Problem to solve: Exactly the lines from the one containing "Open the Авто с пробегом menu" through the end of the records must be reproduced; leave out all pictures.

Stored items:
++++++++++++++++++++

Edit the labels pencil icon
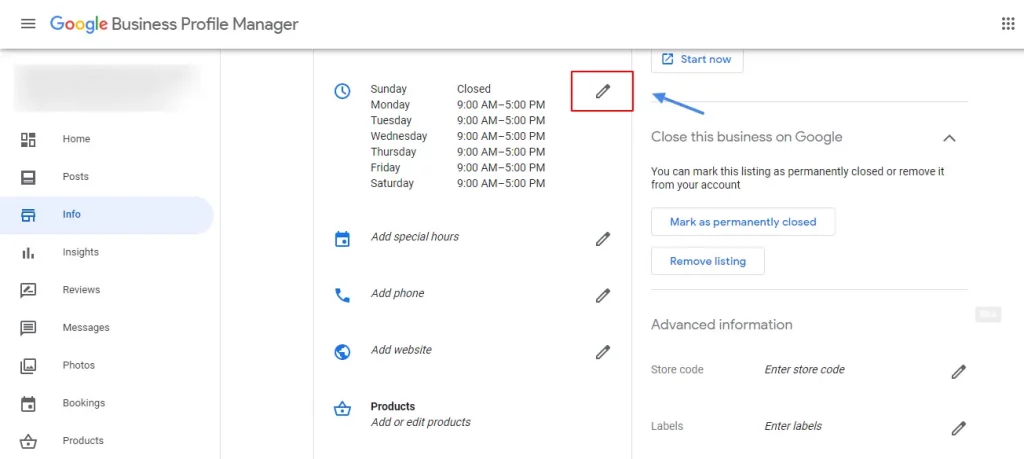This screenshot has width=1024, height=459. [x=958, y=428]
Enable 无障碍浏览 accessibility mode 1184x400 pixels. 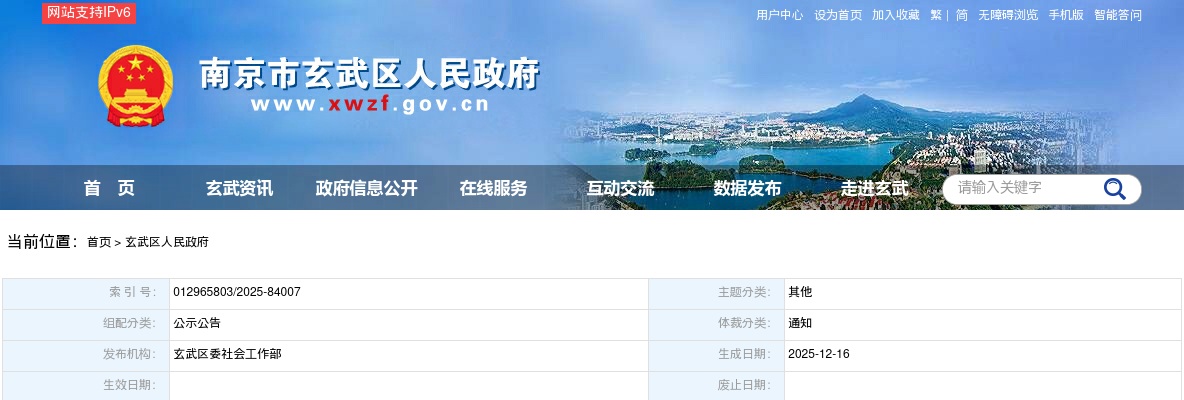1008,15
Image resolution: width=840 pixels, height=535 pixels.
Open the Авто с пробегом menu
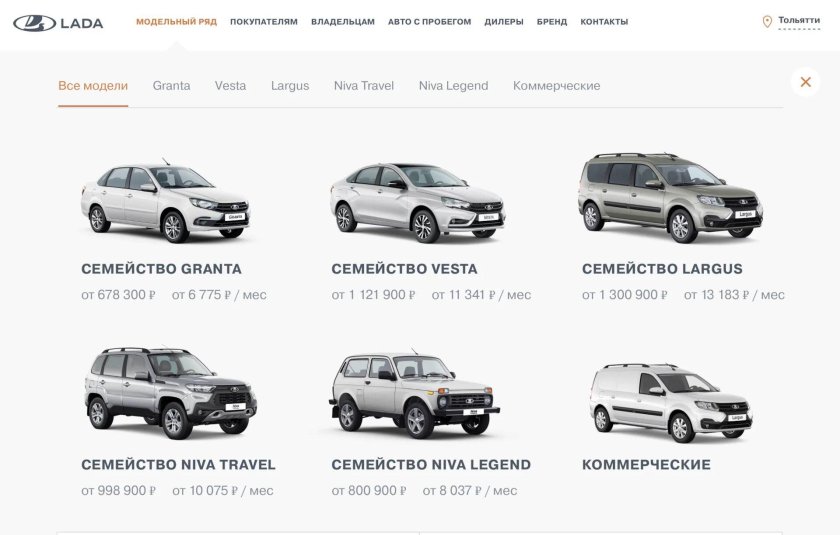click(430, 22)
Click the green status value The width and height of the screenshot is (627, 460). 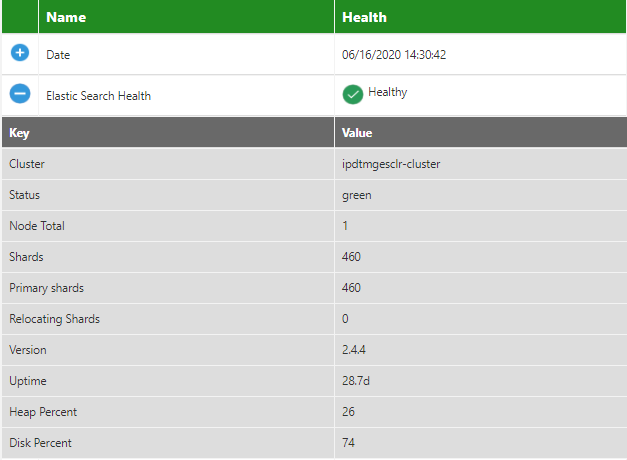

++++++++++++++++++++

Solution:
Open the Авто с пробегом menu
click(430, 22)
Click the green status value The width and height of the screenshot is (627, 460). 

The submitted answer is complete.